=== RECORD EXTRACTS ===

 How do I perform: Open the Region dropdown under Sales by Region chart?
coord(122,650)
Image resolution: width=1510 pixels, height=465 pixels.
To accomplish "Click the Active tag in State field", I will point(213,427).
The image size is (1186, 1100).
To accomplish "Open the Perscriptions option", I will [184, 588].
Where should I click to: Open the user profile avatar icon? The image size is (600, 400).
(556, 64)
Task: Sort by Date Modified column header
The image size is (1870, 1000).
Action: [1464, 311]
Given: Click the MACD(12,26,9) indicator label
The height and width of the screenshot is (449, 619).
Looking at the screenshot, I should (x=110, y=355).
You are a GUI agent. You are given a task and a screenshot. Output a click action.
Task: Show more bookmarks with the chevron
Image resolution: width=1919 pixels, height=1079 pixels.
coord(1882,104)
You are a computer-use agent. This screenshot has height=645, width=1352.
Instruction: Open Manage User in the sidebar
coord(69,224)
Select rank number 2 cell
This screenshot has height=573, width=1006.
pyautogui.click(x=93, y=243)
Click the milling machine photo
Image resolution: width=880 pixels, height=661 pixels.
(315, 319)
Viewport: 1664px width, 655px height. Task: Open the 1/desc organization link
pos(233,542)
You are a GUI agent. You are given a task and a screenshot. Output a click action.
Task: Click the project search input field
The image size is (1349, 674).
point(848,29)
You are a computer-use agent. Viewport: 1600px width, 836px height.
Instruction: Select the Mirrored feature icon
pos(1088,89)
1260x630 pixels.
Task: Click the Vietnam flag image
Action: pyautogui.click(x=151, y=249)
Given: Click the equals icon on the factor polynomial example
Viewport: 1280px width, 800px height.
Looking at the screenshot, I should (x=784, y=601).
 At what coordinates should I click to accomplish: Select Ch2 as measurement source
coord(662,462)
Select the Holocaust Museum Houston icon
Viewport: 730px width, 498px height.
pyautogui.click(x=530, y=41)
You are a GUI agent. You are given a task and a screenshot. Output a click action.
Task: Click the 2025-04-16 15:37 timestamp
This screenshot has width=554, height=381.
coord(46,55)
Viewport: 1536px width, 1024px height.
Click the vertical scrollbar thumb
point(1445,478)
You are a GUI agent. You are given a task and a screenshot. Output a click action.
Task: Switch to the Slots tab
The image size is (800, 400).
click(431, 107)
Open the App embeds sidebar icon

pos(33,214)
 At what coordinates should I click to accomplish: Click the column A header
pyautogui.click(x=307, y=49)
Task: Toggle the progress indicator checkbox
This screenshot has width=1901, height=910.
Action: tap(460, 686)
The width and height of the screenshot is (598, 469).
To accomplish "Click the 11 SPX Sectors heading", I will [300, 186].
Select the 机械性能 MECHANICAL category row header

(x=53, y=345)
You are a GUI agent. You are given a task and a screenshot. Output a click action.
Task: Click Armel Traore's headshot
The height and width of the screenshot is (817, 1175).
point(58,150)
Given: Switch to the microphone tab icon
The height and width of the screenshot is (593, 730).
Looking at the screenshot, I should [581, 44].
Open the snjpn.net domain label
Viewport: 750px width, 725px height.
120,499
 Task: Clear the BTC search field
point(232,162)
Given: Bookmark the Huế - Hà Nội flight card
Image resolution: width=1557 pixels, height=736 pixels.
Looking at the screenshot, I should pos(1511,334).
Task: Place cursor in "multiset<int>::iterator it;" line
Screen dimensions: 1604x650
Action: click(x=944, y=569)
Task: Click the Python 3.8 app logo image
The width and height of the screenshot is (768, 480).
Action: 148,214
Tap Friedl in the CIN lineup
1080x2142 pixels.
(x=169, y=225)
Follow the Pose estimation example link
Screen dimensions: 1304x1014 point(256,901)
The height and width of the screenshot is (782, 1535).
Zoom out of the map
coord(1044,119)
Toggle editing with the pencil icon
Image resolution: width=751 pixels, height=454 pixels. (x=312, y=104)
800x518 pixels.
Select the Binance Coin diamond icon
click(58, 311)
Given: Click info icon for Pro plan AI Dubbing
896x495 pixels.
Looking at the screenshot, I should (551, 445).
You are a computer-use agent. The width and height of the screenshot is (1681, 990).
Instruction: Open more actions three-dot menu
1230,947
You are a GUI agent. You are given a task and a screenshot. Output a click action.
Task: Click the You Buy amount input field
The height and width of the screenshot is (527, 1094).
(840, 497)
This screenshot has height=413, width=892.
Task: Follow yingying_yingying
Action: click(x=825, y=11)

===

ACTIVITY: Count each line above where the word "label" appears, and answer with nothing except that count.

RESPONSE TO THIS TASK: 2